Detection, identification, and partial characterization of serine proteases and esterases in biological systems

Abstract

Serine proteases are important catalytic regulators of cellular and extracellular function. Tritium-labeled diisopropylfluorophosphate ([ 3H]-DFP) has been used to stoichiometrically label serine proteases and the labeled proteases analyzed by autoradiography following sodium dodecyl sulfate-polyacrylamide gel electrophoresis. By preincubating a serine protease, or a complex biological mixture containing serine proteases, with specific, synthetic, active-site inhibitors, the covalent incorporation of [ 3H]DFP into the protease is prevented or substantially reduced. Since the synthetic inhibitors are amino acid or peptide anologs that reflect the preferred cleavage site of a specific serine protease, any inhibitor-dependent reduction in [ 3H]DFP incorporation indicates the substrate specificity of the given serine protease. Inhibitor profiles (reflected in polyacrylamide gel autoradiographs) for the different classes of serine proteases have been generated by using a variety of purified serine enzymes preincubated with different inhibitors prior to, and during, [ 3H]DFP labeling. These profiles were then compared to the more complex gel patterns obtained when cell lysates or conditioned culture medium were labeled with [ 3H]DFP in the presence or absence of the different active-site inhibitors.

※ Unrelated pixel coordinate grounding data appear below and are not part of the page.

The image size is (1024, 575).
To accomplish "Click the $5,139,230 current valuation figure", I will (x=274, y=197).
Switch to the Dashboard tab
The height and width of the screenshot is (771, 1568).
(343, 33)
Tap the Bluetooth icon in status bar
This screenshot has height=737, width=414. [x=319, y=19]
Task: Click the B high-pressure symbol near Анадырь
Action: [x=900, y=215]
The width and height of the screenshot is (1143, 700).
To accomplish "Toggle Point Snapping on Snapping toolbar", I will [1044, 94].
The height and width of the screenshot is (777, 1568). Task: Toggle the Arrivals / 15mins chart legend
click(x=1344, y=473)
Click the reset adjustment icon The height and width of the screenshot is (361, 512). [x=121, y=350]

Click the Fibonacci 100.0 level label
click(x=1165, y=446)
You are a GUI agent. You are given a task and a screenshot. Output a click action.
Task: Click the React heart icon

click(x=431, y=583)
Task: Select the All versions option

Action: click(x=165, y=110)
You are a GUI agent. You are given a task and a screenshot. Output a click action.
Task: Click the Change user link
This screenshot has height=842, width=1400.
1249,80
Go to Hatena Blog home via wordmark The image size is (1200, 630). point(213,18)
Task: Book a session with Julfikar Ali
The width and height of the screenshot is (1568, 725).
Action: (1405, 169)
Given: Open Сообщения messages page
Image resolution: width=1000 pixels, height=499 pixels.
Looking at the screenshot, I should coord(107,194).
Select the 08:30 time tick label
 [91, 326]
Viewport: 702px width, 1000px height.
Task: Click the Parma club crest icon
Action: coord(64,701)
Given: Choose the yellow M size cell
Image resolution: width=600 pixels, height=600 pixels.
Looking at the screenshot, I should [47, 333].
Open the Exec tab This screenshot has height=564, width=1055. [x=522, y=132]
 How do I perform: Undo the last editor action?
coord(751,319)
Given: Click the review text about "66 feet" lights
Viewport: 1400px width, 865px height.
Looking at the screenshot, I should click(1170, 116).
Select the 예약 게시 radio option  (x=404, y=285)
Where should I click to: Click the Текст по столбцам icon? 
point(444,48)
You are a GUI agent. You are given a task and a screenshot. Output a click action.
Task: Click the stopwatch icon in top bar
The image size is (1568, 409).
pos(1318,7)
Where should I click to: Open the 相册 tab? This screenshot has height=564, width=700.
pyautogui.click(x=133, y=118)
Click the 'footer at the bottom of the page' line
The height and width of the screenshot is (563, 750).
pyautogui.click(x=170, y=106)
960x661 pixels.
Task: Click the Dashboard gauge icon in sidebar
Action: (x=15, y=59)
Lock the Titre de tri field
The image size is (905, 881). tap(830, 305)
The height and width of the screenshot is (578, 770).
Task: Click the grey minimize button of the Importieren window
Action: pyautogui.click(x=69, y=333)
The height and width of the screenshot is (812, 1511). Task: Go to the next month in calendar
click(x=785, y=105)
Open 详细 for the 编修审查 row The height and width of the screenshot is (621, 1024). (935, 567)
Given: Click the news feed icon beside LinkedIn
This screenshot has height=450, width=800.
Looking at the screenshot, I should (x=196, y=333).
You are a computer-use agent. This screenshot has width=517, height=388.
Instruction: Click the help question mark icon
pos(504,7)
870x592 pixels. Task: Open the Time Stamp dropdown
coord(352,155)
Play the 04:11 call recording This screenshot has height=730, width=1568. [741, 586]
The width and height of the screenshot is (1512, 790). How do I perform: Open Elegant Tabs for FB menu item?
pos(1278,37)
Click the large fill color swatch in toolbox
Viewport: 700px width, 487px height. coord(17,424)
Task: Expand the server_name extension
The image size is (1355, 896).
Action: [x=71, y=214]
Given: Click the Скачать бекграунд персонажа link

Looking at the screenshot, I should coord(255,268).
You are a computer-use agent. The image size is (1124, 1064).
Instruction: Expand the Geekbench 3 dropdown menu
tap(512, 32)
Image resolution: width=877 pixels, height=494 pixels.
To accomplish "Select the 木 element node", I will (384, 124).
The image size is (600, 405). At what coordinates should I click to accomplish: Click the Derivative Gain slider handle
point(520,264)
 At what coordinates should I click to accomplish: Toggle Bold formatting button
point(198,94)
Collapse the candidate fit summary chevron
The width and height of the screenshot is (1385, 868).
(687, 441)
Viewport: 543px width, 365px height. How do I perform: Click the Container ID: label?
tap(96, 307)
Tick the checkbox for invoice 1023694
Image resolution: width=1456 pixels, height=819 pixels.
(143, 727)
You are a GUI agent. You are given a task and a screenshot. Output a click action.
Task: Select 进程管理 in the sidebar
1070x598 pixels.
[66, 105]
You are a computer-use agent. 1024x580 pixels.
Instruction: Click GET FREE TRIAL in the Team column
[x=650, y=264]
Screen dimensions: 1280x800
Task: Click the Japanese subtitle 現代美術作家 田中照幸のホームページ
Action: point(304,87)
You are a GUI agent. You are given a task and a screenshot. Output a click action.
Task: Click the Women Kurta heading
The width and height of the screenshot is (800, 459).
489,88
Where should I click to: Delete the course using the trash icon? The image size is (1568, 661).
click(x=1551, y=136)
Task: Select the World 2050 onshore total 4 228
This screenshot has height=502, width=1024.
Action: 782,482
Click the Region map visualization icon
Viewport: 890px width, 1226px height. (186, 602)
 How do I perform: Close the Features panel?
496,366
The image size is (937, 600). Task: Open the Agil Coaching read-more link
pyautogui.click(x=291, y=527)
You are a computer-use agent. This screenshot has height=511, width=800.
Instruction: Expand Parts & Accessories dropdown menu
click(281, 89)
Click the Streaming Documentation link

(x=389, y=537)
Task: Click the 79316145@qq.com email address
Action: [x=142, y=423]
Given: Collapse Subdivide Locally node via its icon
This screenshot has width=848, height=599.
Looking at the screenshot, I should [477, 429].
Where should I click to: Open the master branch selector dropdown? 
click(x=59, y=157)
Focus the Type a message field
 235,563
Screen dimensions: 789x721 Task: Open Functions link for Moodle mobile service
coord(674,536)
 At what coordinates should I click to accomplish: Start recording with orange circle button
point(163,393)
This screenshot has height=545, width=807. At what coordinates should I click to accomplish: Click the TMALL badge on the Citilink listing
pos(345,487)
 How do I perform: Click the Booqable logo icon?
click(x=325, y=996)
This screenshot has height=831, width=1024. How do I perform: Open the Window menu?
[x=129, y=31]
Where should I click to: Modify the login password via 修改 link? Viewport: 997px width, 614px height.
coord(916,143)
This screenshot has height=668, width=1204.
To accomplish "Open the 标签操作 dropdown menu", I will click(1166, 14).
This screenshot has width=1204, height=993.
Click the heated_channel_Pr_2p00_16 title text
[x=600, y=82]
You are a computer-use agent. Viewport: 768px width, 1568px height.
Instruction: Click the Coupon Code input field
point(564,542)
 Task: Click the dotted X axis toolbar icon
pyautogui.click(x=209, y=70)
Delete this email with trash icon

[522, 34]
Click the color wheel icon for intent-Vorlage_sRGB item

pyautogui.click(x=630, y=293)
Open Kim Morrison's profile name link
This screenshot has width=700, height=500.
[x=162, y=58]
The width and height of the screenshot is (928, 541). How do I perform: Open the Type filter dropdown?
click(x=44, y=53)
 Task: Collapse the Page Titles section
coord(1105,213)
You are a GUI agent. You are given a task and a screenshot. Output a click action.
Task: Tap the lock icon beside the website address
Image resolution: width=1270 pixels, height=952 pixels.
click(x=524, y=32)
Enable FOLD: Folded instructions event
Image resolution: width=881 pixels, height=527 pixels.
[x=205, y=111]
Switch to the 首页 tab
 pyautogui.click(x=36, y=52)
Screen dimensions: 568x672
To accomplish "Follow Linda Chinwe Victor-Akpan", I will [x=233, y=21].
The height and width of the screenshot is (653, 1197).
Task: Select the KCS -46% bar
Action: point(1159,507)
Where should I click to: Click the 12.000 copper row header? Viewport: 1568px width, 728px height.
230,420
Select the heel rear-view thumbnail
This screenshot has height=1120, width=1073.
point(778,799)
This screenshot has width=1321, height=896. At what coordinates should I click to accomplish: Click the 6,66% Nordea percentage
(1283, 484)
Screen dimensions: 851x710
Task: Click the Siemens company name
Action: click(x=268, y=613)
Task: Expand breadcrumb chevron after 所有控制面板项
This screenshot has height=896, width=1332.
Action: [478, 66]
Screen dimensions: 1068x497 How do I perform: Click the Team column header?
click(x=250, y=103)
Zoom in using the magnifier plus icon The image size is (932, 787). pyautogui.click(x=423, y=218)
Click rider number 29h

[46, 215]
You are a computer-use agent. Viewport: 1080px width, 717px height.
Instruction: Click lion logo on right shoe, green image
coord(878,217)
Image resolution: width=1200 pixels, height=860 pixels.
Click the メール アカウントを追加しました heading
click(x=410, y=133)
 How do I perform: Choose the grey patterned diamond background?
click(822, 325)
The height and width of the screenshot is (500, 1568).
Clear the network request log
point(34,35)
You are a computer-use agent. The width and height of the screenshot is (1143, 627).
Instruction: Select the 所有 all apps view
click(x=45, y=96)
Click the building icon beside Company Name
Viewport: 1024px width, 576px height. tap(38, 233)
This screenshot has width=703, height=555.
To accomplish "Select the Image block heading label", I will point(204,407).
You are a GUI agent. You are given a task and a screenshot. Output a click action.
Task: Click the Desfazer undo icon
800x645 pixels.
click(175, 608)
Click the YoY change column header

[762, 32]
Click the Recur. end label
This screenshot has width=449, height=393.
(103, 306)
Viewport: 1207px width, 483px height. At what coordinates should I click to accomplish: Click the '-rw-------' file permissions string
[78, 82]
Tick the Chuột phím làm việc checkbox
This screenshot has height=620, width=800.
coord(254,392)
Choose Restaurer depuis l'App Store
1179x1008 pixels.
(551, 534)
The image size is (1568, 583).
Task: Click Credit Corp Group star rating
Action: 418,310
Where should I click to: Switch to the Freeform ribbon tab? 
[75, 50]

A number of known and heretofore undescribed serine proteases were detected in various biological systems including transformed fibroblasts, activated macrophages, and mutant strains of Escherichia coli. This technique allows not only for the detection of serine enzymes in complex mixtures, but also indicates their molecular weight and substrate specificity. This method allows for the quantitative detection of 10 −13 mol of a serine protease. This additional use of this technique to screen for naturally occurring inhibitors of serine proteases is discussed.